*** Opening TASK INPUT ***
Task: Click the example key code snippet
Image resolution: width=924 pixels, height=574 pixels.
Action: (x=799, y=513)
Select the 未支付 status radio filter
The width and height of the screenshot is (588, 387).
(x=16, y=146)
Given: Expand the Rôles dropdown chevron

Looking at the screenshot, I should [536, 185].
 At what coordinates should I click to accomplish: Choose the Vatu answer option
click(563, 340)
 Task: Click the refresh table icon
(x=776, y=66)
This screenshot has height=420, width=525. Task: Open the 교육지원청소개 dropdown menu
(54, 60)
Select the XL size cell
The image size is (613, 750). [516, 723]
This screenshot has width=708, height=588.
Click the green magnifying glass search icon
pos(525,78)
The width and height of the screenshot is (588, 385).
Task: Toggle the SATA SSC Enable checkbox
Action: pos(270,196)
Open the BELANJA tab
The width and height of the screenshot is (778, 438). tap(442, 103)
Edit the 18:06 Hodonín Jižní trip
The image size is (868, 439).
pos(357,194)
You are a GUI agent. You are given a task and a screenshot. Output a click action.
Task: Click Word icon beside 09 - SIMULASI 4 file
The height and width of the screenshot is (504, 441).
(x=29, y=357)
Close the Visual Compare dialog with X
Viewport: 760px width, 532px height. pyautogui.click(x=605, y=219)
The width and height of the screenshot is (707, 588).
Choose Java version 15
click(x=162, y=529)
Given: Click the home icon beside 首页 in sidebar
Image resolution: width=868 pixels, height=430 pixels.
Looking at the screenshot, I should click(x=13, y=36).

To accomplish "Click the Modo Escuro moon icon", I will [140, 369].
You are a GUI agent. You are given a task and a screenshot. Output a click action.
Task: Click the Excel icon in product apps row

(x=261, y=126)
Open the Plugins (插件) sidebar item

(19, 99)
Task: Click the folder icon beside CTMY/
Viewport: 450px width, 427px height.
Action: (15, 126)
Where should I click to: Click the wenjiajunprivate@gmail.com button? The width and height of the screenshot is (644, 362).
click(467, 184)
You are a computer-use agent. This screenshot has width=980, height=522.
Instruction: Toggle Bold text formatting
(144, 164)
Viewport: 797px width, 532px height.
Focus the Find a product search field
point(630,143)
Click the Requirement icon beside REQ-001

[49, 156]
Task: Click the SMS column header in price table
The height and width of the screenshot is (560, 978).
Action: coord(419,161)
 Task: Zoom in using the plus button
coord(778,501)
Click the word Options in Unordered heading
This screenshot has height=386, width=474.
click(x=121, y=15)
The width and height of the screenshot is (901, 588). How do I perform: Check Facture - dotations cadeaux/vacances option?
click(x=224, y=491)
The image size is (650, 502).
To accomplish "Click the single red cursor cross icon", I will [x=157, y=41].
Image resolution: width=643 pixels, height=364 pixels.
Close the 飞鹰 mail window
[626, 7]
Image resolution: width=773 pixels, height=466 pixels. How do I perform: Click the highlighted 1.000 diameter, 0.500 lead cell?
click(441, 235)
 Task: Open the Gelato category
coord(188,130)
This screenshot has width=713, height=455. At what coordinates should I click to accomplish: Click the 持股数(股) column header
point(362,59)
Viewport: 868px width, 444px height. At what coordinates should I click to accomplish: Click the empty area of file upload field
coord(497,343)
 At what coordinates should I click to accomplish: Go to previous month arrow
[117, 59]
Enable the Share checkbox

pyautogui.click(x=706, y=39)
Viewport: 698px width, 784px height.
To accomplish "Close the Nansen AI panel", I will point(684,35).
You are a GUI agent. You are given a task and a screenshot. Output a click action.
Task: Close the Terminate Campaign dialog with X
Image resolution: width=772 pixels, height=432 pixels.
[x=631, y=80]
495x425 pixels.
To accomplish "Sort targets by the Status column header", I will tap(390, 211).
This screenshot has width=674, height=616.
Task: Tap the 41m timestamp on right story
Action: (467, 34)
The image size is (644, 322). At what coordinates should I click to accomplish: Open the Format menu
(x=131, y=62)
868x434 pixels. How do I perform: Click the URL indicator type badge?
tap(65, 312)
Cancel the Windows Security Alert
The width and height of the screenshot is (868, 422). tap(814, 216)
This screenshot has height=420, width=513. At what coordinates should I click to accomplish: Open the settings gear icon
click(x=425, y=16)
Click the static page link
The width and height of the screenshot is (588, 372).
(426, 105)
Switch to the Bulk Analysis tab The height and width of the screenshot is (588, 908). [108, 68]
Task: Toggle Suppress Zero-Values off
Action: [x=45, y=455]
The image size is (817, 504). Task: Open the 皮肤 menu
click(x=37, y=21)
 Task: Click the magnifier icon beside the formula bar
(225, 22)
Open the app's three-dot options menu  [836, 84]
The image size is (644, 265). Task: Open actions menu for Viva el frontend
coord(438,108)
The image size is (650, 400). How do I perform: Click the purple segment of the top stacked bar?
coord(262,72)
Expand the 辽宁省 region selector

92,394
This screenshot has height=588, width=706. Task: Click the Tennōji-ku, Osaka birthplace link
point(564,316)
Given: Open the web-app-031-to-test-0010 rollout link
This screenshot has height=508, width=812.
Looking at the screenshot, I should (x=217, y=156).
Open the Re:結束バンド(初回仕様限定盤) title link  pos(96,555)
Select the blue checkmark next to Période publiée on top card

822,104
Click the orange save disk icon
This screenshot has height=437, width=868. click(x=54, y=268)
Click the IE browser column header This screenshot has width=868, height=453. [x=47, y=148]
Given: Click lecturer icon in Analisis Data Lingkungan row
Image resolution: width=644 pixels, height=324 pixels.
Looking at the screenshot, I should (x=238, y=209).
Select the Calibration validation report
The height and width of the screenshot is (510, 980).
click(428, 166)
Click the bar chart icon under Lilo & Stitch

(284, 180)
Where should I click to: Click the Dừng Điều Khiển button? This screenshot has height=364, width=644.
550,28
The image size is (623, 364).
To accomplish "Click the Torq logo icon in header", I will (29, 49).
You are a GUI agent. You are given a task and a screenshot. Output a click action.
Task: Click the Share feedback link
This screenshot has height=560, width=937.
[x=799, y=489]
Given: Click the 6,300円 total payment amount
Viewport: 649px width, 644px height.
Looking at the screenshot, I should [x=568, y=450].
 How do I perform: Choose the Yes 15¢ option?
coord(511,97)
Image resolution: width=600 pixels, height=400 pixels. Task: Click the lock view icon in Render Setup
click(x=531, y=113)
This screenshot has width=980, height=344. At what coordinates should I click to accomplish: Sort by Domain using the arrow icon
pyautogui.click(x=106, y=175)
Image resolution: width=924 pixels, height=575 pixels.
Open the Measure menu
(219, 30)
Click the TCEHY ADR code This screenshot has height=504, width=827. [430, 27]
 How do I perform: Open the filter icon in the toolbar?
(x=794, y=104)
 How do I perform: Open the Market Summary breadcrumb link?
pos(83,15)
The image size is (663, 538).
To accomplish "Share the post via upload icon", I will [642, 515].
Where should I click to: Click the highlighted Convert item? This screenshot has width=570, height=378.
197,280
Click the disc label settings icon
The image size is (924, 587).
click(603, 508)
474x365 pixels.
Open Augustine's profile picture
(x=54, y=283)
*** Closing TASK INPUT ***
== GOAL OF THE EXERCISE ==
Retype all the material exactly, missing nothing.

== EXPECTED ANSWER ==
Task: Click the example key code snippet
Image resolution: width=924 pixels, height=574 pixels.
Action: (x=799, y=513)
Select the 未支付 status radio filter
The width and height of the screenshot is (588, 387).
(x=16, y=146)
Given: Expand the Rôles dropdown chevron

Looking at the screenshot, I should [536, 185].
 At what coordinates should I click to accomplish: Choose the Vatu answer option
click(563, 340)
 Task: Click the refresh table icon
(x=776, y=66)
This screenshot has height=420, width=525. Task: Open the 교육지원청소개 dropdown menu
(54, 60)
Select the XL size cell
The image size is (613, 750). [516, 723]
This screenshot has width=708, height=588.
Click the green magnifying glass search icon
pos(525,78)
The width and height of the screenshot is (588, 385).
Task: Toggle the SATA SSC Enable checkbox
Action: pos(270,196)
Open the BELANJA tab
The width and height of the screenshot is (778, 438). tap(442, 103)
Edit the 18:06 Hodonín Jižní trip
The image size is (868, 439).
pos(357,194)
You are a GUI agent. You are given a task and a screenshot. Output a click action.
Task: Click Word icon beside 09 - SIMULASI 4 file
The height and width of the screenshot is (504, 441).
(x=29, y=357)
Close the Visual Compare dialog with X
Viewport: 760px width, 532px height. pyautogui.click(x=605, y=219)
The width and height of the screenshot is (707, 588).
Choose Java version 15
click(x=162, y=529)
Given: Click the home icon beside 首页 in sidebar
Image resolution: width=868 pixels, height=430 pixels.
Looking at the screenshot, I should click(x=13, y=36).

To accomplish "Click the Modo Escuro moon icon", I will [140, 369].
You are a GUI agent. You are given a task and a screenshot. Output a click action.
Task: Click the Excel icon in product apps row

(x=261, y=126)
Open the Plugins (插件) sidebar item

(19, 99)
Task: Click the folder icon beside CTMY/
Viewport: 450px width, 427px height.
Action: (15, 126)
Where should I click to: Click the wenjiajunprivate@gmail.com button? The width and height of the screenshot is (644, 362).
click(467, 184)
You are a computer-use agent. This screenshot has width=980, height=522.
Instruction: Toggle Bold text formatting
(144, 164)
Viewport: 797px width, 532px height.
Focus the Find a product search field
point(630,143)
Click the Requirement icon beside REQ-001

[49, 156]
Task: Click the SMS column header in price table
The height and width of the screenshot is (560, 978).
Action: coord(419,161)
 Task: Zoom in using the plus button
coord(778,501)
Click the word Options in Unordered heading
This screenshot has height=386, width=474.
click(x=121, y=15)
The width and height of the screenshot is (901, 588). How do I perform: Check Facture - dotations cadeaux/vacances option?
click(x=224, y=491)
The image size is (650, 502).
To accomplish "Click the single red cursor cross icon", I will [x=157, y=41].
Image resolution: width=643 pixels, height=364 pixels.
Close the 飞鹰 mail window
[626, 7]
Image resolution: width=773 pixels, height=466 pixels. How do I perform: Click the highlighted 1.000 diameter, 0.500 lead cell?
click(441, 235)
 Task: Open the Gelato category
coord(188,130)
This screenshot has width=713, height=455. At what coordinates should I click to accomplish: Click the 持股数(股) column header
point(362,59)
Viewport: 868px width, 444px height. At what coordinates should I click to accomplish: Click the empty area of file upload field
coord(497,343)
 At what coordinates should I click to accomplish: Go to previous month arrow
[117, 59]
Enable the Share checkbox

pyautogui.click(x=706, y=39)
Viewport: 698px width, 784px height.
To accomplish "Close the Nansen AI panel", I will point(684,35).
You are a GUI agent. You are given a task and a screenshot. Output a click action.
Task: Close the Terminate Campaign dialog with X
Image resolution: width=772 pixels, height=432 pixels.
[x=631, y=80]
495x425 pixels.
To accomplish "Sort targets by the Status column header", I will tap(390, 211).
This screenshot has width=674, height=616.
Task: Tap the 41m timestamp on right story
Action: (467, 34)
The image size is (644, 322). At what coordinates should I click to accomplish: Open the Format menu
(x=131, y=62)
868x434 pixels. How do I perform: Click the URL indicator type badge?
tap(65, 312)
Cancel the Windows Security Alert
The width and height of the screenshot is (868, 422). tap(814, 216)
This screenshot has height=420, width=513. At what coordinates should I click to accomplish: Open the settings gear icon
click(x=425, y=16)
Click the static page link
The width and height of the screenshot is (588, 372).
(426, 105)
Switch to the Bulk Analysis tab The height and width of the screenshot is (588, 908). [108, 68]
Task: Toggle Suppress Zero-Values off
Action: [x=45, y=455]
The image size is (817, 504). Task: Open the 皮肤 menu
click(x=37, y=21)
 Task: Click the magnifier icon beside the formula bar
(225, 22)
Open the app's three-dot options menu  [836, 84]
The image size is (644, 265). Task: Open actions menu for Viva el frontend
coord(438,108)
The image size is (650, 400). How do I perform: Click the purple segment of the top stacked bar?
coord(262,72)
Expand the 辽宁省 region selector

92,394
This screenshot has height=588, width=706. Task: Click the Tennōji-ku, Osaka birthplace link
point(564,316)
Given: Open the web-app-031-to-test-0010 rollout link
This screenshot has height=508, width=812.
Looking at the screenshot, I should (x=217, y=156).
Open the Re:結束バンド(初回仕様限定盤) title link  pos(96,555)
Select the blue checkmark next to Période publiée on top card

822,104
Click the orange save disk icon
This screenshot has height=437, width=868. click(x=54, y=268)
Click the IE browser column header This screenshot has width=868, height=453. [x=47, y=148]
Given: Click lecturer icon in Analisis Data Lingkungan row
Image resolution: width=644 pixels, height=324 pixels.
Looking at the screenshot, I should (x=238, y=209).
Select the Calibration validation report
The height and width of the screenshot is (510, 980).
click(428, 166)
Click the bar chart icon under Lilo & Stitch

(284, 180)
Where should I click to: Click the Dừng Điều Khiển button? This screenshot has height=364, width=644.
550,28
The image size is (623, 364).
To accomplish "Click the Torq logo icon in header", I will (29, 49).
You are a GUI agent. You are given a task and a screenshot. Output a click action.
Task: Click the Share feedback link
This screenshot has height=560, width=937.
[x=799, y=489]
Given: Click the 6,300円 total payment amount
Viewport: 649px width, 644px height.
Looking at the screenshot, I should [x=568, y=450].
 How do I perform: Choose the Yes 15¢ option?
coord(511,97)
Image resolution: width=600 pixels, height=400 pixels. Task: Click the lock view icon in Render Setup
click(x=531, y=113)
This screenshot has width=980, height=344. At what coordinates should I click to accomplish: Sort by Domain using the arrow icon
pyautogui.click(x=106, y=175)
Image resolution: width=924 pixels, height=575 pixels.
Open the Measure menu
(219, 30)
Click the TCEHY ADR code This screenshot has height=504, width=827. [430, 27]
 How do I perform: Open the filter icon in the toolbar?
(x=794, y=104)
 How do I perform: Open the Market Summary breadcrumb link?
pos(83,15)
The image size is (663, 538).
To accomplish "Share the post via upload icon", I will [642, 515].
Where should I click to: Click the highlighted Convert item? This screenshot has width=570, height=378.
197,280
Click the disc label settings icon
The image size is (924, 587).
click(603, 508)
474x365 pixels.
Open Augustine's profile picture
(x=54, y=283)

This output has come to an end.